There were conditions attached to this offer: the UK must agree to share real-time data on trade movements from Great Britain to Northern Ireland and must commit to building properly resourced border control posts at Northern Ireland ports.
This week the UK agreed to do both of those things.
So if you are an optimist you could say that that clears the way for the EU to move quickly on this issue.
However there were caveats to the EU offer.
The light touch only applies to products originating from the UK or the EU so, for example, a case of Madagascan prawns coming from a Great Britain supermarket depot would not benefit from reduced checks and paperwork.
Secondly it only applies to retail goods, not ingredients which are intended for further commercial processing.
Third the goods will also have to be labelled for UK sale only, meaning increased cost and complexity for retailers and manufacturers.
Possibly some of these EU caveats could be negotiated down.
But there are more fundamental differences.
What does the UK want?
In terms of the movement of goods the central idea is the concept of green lanes and red lanes for trade.
Great Britain goods moving through Northern Ireland into Ireland or the wider EU would use the red lane and continue to be checked at Northern Ireland ports.
But goods coming from Great Britain into Northern Ireland and which are staying there would use the green lane.
That would include food products.
That means there would be no checks and the paperwork would be minimal.
To qualify for the green lane a businesses would need to be a member of a trusted trader scheme.
The government says that new scheme would require firms to provide “detailed information on their operations and supply chains to support robust audit and compliance work”.
There is a slight nod to the fact that some food products may need differential treatment with the mention of a “bespoke biosecurity assurance framework” that would manage arrangements for goods that “pose a different order of risk”.

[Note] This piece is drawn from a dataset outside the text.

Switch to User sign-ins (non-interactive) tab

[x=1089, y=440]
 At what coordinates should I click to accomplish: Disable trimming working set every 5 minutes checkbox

But that sort of light-touch risk management is a world away from what the EU is talking about with continuing certification and checks.
So for a deal in this area either the UK would either have to water down the green lane concept or the EU would have to demonstrate a hitherto unseen appetite for increased risk.
Or perhaps there is a third way the negotiators can find.
But that illustrates that even with goodwill and a joint desire to solve problems it will take time to reach a deal and success is not assured.